2. Overview of Zookeeper

1. Zookeeper working mechanism

Zookeeper is understood from the perspective of design patterns: it is a distributed service management framework designed based on the observer pattern. It is responsible for storing and managing the data that everyone cares about, and then accepts the registration of observers. Once the state of these data changes, Zookeeper will will be responsible for notifying those observers registered with Zookeeper to react accordingly.

That is to say Zookeeper = file system + notification mechanism.

 2. Features of Zookeeper

1) Zookeeper: a leader (Leader), a cluster of multiple followers (Follower).

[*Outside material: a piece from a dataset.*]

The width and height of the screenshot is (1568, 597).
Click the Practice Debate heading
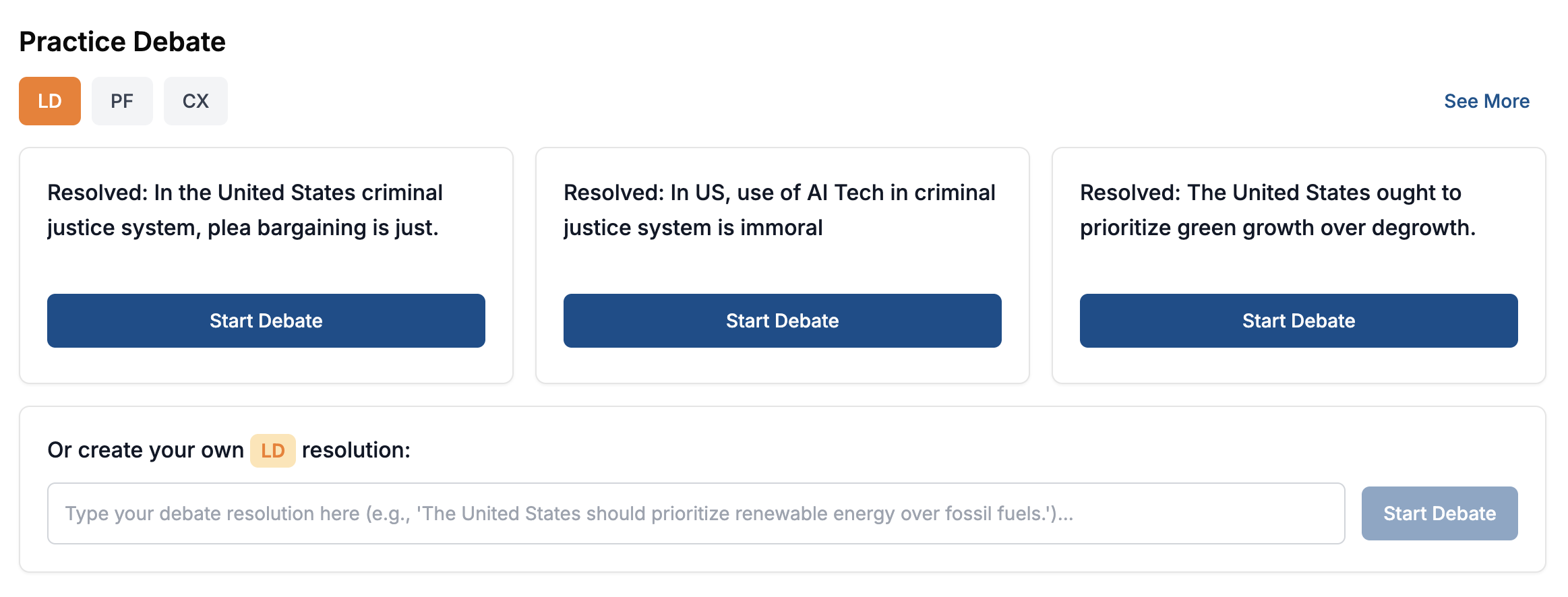122,42
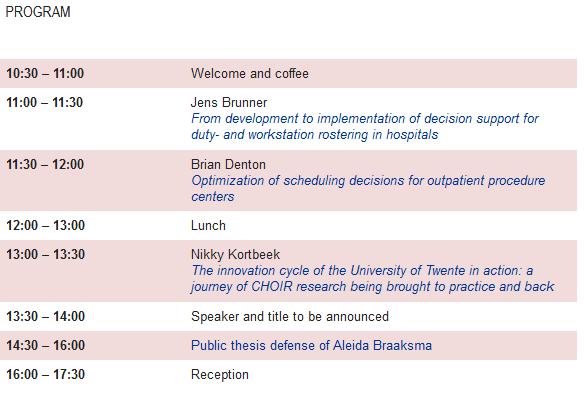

2) As long as more than half of the nodes in the Zookeeper cluster survive, the Zookeeper cluster can serve normally. So Zookeeper is suitable for installing an odd number of servers.

3) Global data consistency: Each server saves a copy of the same data, and the data is consistent no matter which server the client connects to.

4) The update requests are executed sequentially, and the update requests from the same Client are executed sequentially in the order in which they are sent, that is, first in first out.

5) Data update atomicity, a data update either succeeds or fails.

6) Real-time, within a certain time range, the Client can read the latest data.

3. Zookeeper data structure

The structure of the ZooKeeper data model is very similar to the Linux file system, which can be regarded as a tree as a whole, and each node is called a ZNode. Each ZNode can store 1MB of data by default, and each ZNode can be uniquely identified by its path.

4. Zookeeper application scenarios

The services provided include: unified naming service, unified configuration management, unified cluster management, dynamic online and offline server nodes, soft load balancing, etc.

1) Unified naming service

In a distributed environment, it is often necessary to uniformly name applications/services for easy identification. For example: IP is not easy to remember, but domain name is easy to remember.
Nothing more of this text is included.